Visa pays the merchant. They transfer funds to the merchant a day or two later – and this is the important part – they hold back a small percentage of the transaction amount from the merchant. Usually, it is 1.5%.
Visa then sorts all their transactions by the issuing bank and sends an invoice to the bank for the total amount (including the 1.5%). Each bank reimburses Visa – but this time, they hold back roughly half the 1.5%. Essentially, Visa and the Bank split the 1.5% transaction fee, which came out of the merchant’s pocket.
So now you know why many stores will not accept Amex – Amex charges a 4% discount fee.
For your hundred-dollar purchase, the Bank paid Visa 99.25 and Visa paid the merchant 98.5.
This is the first, and primary source of income for banks from credit cards – the discount that merchants pay on all transactions.
The second source, of course, is you, dear cardholder.
You know, from painful experience the ways they make money from you – the fees, the interest on balances that are carried, the overlimit fees and everything else that is buried in the fine print.
So, if you are GrannyDoc, how does Citibank make money from you?

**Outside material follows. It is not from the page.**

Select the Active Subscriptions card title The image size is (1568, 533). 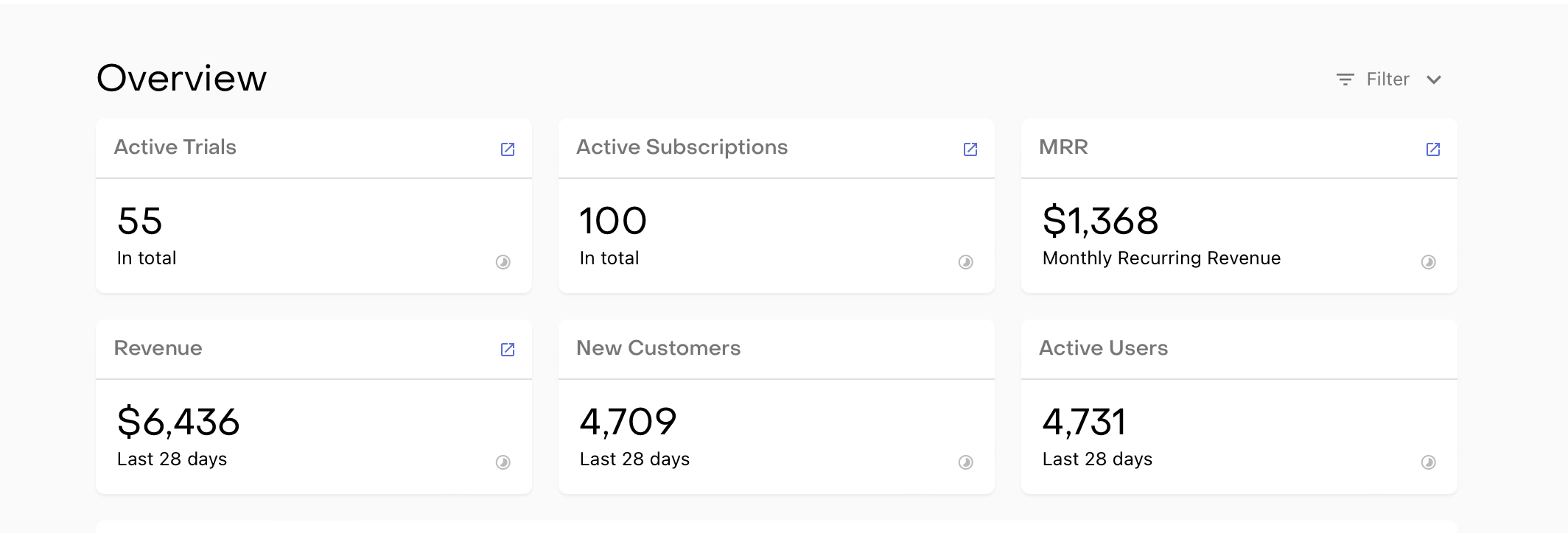tap(682, 147)
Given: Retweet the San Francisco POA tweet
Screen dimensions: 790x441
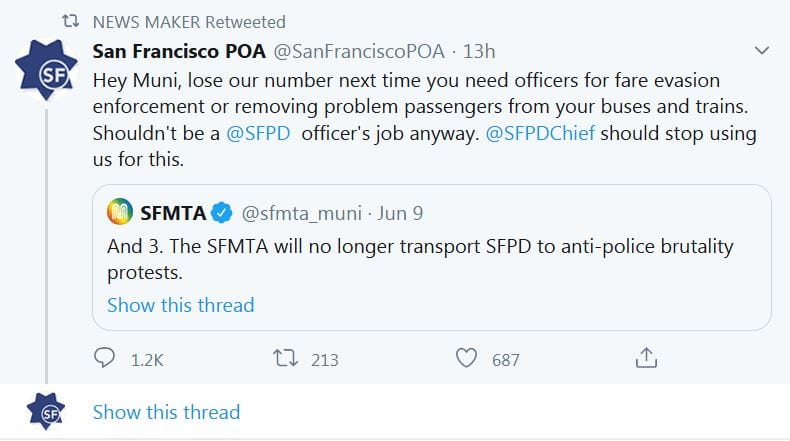Looking at the screenshot, I should pyautogui.click(x=287, y=358).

Well, she pays her balances off each month, so no hope of getting interest on unpaid balance. She probably pays it off on time, so no ridiculous late fees. The only way GrannyDoc is even mildly profitable to Citi is if she goes out and buys a lot (a whole huge amount) of stuff, so they can collect their 0.75%
If she spends 50,000 dollars a year, Citi gets $375 from her transactions. If she spends just $5000, they get 37 bucks – which would not even cover the cost of the part of the operation set up to support her. If they mail her a statement every month, that is about 5 bucks, just on the mailings.
So, when Credit card companies give large lines of credit to good customers like GrannyDoc, their only hope is that she spends the entire line and continues to pay it back on time every month.
But what if she doesn’t? What if she has a $50,000 line and spends $500 each month? Then Citi is sitting on a time bomb.
That is called an open line, in credit card parlance. The bigger the open line is, the larger the risk for the bank. Why? Because it is unsecured.
Let’s say GrannyDoc, with her $50,000 line and comfortable retirement, decided to make her retirement even more comfortable. She could move to Florida, buy a small house and start racking up her entire line with stuff she always wanted in retirement – a boat, large screen TVs, some fancy furniture and then promptly stop paying her card. Her credit rating gets trashed, but what if she does not care?
As a taxpayer, you and I just funded GrannyDoc’s boat. Do you feel better now?
Which is why I want every responsible credit card issuer to very carefully manage open lines. They are ticking time bombs. Good banks will keep the available limit quite close to the actual monthly usage. There are pretty sophisticated statistical techniques to figure out spending patterns. It is known as behavioral scoring and it only has a passing resemblance to your FICO score.
Oh, and by the way, if GrannyDoc made a quick phone call to Citibank and requested her line be increased by 10K, they probably would have obliged.